Welcome to the third lesson of our course "Advanced JAX: Transformations for Speed & Scale"! It's wonderful to continue this journey with you as we explore increasingly sophisticated JAX transformations. In our previous lessons, you mastered JAX's functional approach to randomness through explicit key management and learned how jax.vmap enables elegant, automatic vectorization across batches. These concepts of explicit control and efficient batch processing perfectly prepare us for today's topic: parallel computing across multiple devices.
In this lesson, we'll dive into Single Program, Multiple Data (SPMD) parallelism with JAX's modern jax.shard_map transformation, while also examining the now-deprecated jax.pmap for historical context in legacy code. Just as you learned to explicitly manage randomness and batching, SPMD parallelism allows you to explicitly control how computations are distributed across multiple devices — whether CPUs, GPUs, or TPUs. This capability is fundamental for scaling machine learning and scientific computing to handle truly massive datasets and complex models.

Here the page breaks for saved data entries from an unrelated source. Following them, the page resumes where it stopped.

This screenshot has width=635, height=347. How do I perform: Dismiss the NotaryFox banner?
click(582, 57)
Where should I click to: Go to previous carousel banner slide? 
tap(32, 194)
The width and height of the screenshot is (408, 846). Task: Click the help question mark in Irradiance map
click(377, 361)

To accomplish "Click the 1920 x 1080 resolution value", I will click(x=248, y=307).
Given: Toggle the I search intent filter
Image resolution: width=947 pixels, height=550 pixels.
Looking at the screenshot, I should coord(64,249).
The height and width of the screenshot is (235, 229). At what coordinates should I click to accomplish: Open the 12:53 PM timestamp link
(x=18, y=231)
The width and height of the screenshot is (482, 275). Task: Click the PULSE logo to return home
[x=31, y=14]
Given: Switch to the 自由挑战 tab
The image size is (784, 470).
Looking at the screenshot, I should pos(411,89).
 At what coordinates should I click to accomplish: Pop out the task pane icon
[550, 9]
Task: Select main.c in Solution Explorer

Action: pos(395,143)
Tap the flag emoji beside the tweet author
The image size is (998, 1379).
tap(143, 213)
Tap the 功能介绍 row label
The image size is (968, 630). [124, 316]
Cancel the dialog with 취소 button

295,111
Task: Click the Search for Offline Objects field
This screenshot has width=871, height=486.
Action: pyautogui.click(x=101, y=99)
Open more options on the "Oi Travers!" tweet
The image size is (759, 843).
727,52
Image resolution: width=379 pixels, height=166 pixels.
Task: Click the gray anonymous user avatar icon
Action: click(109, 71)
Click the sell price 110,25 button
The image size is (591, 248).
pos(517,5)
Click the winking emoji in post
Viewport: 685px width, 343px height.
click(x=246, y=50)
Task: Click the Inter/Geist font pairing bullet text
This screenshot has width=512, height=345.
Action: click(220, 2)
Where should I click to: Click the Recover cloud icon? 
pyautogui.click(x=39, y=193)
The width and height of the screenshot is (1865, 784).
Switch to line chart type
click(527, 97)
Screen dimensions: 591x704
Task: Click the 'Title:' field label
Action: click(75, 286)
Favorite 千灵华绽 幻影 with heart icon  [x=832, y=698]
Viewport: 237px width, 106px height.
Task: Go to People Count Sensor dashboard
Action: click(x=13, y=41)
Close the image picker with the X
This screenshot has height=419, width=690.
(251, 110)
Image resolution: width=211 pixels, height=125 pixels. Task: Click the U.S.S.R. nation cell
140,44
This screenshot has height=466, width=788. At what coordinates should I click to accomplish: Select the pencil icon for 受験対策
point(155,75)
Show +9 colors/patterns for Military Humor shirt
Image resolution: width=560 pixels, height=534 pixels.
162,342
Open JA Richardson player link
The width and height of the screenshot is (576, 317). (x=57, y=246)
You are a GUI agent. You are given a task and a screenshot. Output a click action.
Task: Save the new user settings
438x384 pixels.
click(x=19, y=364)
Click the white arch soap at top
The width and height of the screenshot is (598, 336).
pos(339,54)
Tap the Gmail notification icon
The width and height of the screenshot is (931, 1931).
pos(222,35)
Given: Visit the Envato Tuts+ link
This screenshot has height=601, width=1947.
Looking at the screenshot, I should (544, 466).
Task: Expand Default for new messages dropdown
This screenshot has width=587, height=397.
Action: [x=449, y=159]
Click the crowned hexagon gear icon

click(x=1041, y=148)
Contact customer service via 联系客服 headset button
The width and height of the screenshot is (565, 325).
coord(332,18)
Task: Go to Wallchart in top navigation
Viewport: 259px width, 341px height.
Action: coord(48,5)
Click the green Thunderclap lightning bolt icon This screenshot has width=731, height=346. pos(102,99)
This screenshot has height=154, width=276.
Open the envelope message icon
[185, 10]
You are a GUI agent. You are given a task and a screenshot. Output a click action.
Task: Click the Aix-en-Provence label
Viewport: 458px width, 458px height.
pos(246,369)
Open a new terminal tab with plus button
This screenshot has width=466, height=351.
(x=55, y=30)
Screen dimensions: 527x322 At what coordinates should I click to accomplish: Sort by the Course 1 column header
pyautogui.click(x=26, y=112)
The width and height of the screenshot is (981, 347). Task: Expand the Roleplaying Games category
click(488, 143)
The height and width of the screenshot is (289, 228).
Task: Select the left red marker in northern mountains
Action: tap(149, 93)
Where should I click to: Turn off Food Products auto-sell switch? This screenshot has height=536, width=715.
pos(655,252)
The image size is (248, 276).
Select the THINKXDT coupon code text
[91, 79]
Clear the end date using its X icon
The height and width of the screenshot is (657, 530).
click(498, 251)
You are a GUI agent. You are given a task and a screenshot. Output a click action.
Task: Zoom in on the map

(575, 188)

By the end of this lesson, you'll understand how to create device meshes, partition data across multiple devices, implement collective operations for cross-device communication, and leverage JAX's parallelism for significant performance gains. You'll also appreciate why the JAX ecosystem has evolved from pmap to shard_map, and how these tools integrate with the transformations you've already mastered.
Before exploring JAX's parallelism tools, let's understand the computational challenges they address. In modern machine learning and scientific computing, we frequently encounter problems that are too large or too computationally intensive for a single device to handle efficiently:
- Memory Limitations: Large datasets or models may exceed the memory capacity of a single GPU or CPU. For instance, training large language models often requires distributing model parameters across multiple devices.
- Computational Bottlenecks: Some operations benefit tremendously from parallel execution. Computing statistics across millions of data points, running numerous simulations, or processing large image batches can be dramatically accelerated by distributing work.
- Scalability Requirements: As datasets grow, serial processing becomes prohibitively slow. Parallel computing allows computational time to scale more favorably with problem size, enabling us to tackle larger and more complex tasks.
The traditional approach to parallel computing can involve complex, low-level programming. Single Program, Multiple Data (SPMD) offers a more elegant solution. In SPMD, you write a single program that runs simultaneously on multiple devices, each processing its own portion (or "shard") of the data. When devices need to communicate — to aggregate results or synchronize — they use collective operations. This approach combines the simplicity of writing one program with the power of parallel execution.